_DATA FOR THE TASK_
***

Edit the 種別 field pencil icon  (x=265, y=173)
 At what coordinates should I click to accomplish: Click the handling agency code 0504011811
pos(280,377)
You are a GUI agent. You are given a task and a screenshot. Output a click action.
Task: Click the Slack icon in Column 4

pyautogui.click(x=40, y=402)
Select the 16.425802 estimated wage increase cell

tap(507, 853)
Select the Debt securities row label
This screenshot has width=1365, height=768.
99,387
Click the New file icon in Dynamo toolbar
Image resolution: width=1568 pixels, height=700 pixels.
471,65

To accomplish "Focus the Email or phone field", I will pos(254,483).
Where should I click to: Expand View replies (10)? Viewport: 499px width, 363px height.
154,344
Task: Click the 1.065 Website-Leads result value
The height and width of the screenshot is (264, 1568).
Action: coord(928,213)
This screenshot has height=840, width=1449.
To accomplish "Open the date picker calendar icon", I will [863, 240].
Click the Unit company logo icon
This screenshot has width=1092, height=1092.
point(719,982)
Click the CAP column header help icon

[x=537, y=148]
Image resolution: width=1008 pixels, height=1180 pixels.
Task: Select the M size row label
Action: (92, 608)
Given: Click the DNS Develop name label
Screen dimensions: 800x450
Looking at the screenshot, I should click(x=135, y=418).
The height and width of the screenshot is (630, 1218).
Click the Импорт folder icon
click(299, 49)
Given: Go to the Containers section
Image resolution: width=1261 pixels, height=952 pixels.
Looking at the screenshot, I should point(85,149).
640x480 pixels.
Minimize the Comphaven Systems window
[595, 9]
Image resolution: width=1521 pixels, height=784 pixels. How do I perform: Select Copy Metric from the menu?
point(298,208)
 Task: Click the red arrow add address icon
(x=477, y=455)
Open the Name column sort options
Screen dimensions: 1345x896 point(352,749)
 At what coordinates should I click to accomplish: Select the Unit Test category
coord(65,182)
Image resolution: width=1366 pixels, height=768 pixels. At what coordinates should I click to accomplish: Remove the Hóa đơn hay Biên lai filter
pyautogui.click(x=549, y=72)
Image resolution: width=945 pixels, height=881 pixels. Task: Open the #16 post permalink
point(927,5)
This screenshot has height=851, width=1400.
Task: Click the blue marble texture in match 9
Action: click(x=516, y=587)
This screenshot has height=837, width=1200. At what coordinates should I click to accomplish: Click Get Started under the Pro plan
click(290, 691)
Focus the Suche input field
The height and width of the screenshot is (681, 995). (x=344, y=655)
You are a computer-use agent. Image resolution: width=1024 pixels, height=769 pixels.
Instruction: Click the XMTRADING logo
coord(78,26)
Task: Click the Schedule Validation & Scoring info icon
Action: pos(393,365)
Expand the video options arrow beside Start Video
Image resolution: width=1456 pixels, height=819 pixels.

***

_TASK DIRECTIONS_
Your job is to give the listing again exactly as it was written.

_SOLUTION TO THIS TASK_
Edit the 種別 field pencil icon  (x=265, y=173)
 At what coordinates should I click to accomplish: Click the handling agency code 0504011811
pos(280,377)
You are a GUI agent. You are given a task and a screenshot. Output a click action.
Task: Click the Slack icon in Column 4

pyautogui.click(x=40, y=402)
Select the 16.425802 estimated wage increase cell

tap(507, 853)
Select the Debt securities row label
This screenshot has width=1365, height=768.
99,387
Click the New file icon in Dynamo toolbar
Image resolution: width=1568 pixels, height=700 pixels.
471,65

To accomplish "Focus the Email or phone field", I will pos(254,483).
Where should I click to: Expand View replies (10)? Viewport: 499px width, 363px height.
154,344
Task: Click the 1.065 Website-Leads result value
The height and width of the screenshot is (264, 1568).
Action: coord(928,213)
This screenshot has height=840, width=1449.
To accomplish "Open the date picker calendar icon", I will [863, 240].
Click the Unit company logo icon
This screenshot has width=1092, height=1092.
point(719,982)
Click the CAP column header help icon

[x=537, y=148]
Image resolution: width=1008 pixels, height=1180 pixels.
Task: Select the M size row label
Action: (92, 608)
Given: Click the DNS Develop name label
Screen dimensions: 800x450
Looking at the screenshot, I should click(x=135, y=418).
The height and width of the screenshot is (630, 1218).
Click the Импорт folder icon
click(299, 49)
Given: Go to the Containers section
Image resolution: width=1261 pixels, height=952 pixels.
Looking at the screenshot, I should point(85,149).
640x480 pixels.
Minimize the Comphaven Systems window
[595, 9]
Image resolution: width=1521 pixels, height=784 pixels. How do I perform: Select Copy Metric from the menu?
point(298,208)
 Task: Click the red arrow add address icon
(x=477, y=455)
Open the Name column sort options
Screen dimensions: 1345x896 point(352,749)
 At what coordinates should I click to accomplish: Select the Unit Test category
coord(65,182)
Image resolution: width=1366 pixels, height=768 pixels. At what coordinates should I click to accomplish: Remove the Hóa đơn hay Biên lai filter
pyautogui.click(x=549, y=72)
Image resolution: width=945 pixels, height=881 pixels. Task: Open the #16 post permalink
point(927,5)
This screenshot has height=851, width=1400.
Task: Click the blue marble texture in match 9
Action: click(x=516, y=587)
This screenshot has height=837, width=1200. At what coordinates should I click to accomplish: Click Get Started under the Pro plan
click(290, 691)
Focus the Suche input field
The height and width of the screenshot is (681, 995). (x=344, y=655)
You are a computer-use agent. Image resolution: width=1024 pixels, height=769 pixels.
Instruction: Click the XMTRADING logo
coord(78,26)
Task: Click the Schedule Validation & Scoring info icon
Action: pos(393,365)
Expand the video options arrow beside Start Video
Image resolution: width=1456 pixels, height=819 pixels.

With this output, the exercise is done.